The leadership team opted to abandon the traditional PowerPoint approach. Instead, it decided to draw pictures and have a conversation with the managers.
Grainger’s president, Mike Pulick, stood up in front of the 200 managers and said: “We have a story that we want to share with you that’s challenging and exciting. It explains what really matters to our customers and how we’re going to help them.”
“Let’s start with what’s at the heart of our strategy.” With that, Pulick took out a blank sheet of paper and placed it in an old-school document projector, like the one you might have seen in a high school biology class. He used a marker to draw a circle, which was the focal point of the Narrative Map. Inside it he drew a picture of a first-place ribbon: the point of it all—to be the customer’s first choice.

He handed the marker to one of his team members, who drew the next picture and the next part of the map. And so on. There were pictures of a clock and money, stick figures of Al and Betty, and other basic images. This was how they revealed their five-year strategic vision.
“People were transfixed,” Borta recalled. “The leadership team never spoke so clearly and simply before. It was powerful and held the audience’s attention for 40 minutes. And we didn’t use one slide.”
Then, as a challenge, Mike grabbed another blank piece of paper and a marker and placed them under the lone light of the document camera. He asked for a volunteer to come up and explain the company’s five-year strategic vision to test the managers’ understanding.
So one of the managers got up, took the blank piece of paper, and redrew the pictures and explained the strategic vision.
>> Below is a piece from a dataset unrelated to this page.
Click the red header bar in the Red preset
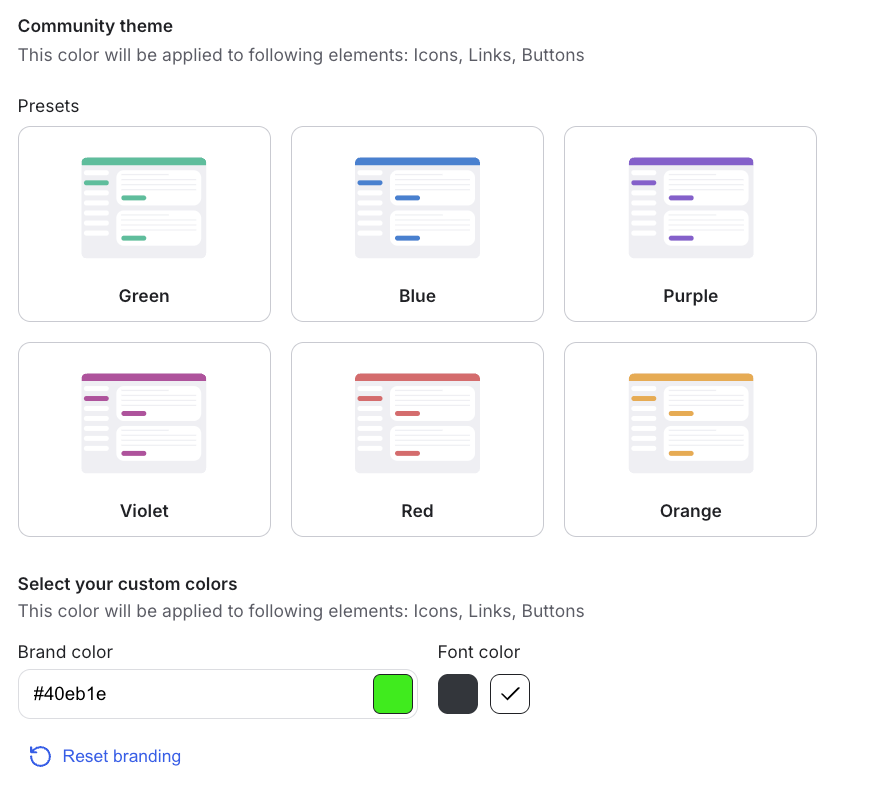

She absolutely nailed it and told the story perfectly in less than 2 minutes. Everyone gave her a roaring round of applause and a standing ovation.
The story of Al and Betty captured the company’s imagination. People immediately understood the strategy—what the plan was, why they were needed, whom they served, what made them special, and how they would deliver it.
And the most crucial part was that everybody there not only got it; they could tell it. As a result, 200 leaders went back and told their teams—and the story spread.

That was a defining moment for Grainger, and its impact continues to grow. Harvard Business Review cited the Al and Betty story, and the company’s employees continue to talk about these two characters.1 It helps them focus on the strategy and do what matters for them.
The employees recreated stick figures of Al and Betty on their own, and referred to Al and Betty in later presentations. Somebody made Al and Betty jewelry, and others left a chair for Al or Betty at meetings. They even created a music video.
Now, everybody asks, “How would this help Al?” and “How would this serve Betty?”
Al and Betty compelled more than 13,000 U.S. employees to think about how they can personally and simply connect with similar customers.
Grainger’s strategic vision was sticky because it was presented as a brief story. The example of Al and Betty reflects how mapping, telling, talking, and showing can all work hand in hand as powerful tools to ensure brevity and effectiveness.
Long story, short. W. W. Grainger dared to be different by deciding to map, tell, talk, and show its five-year vision as a strategic narrative all employees could embrace.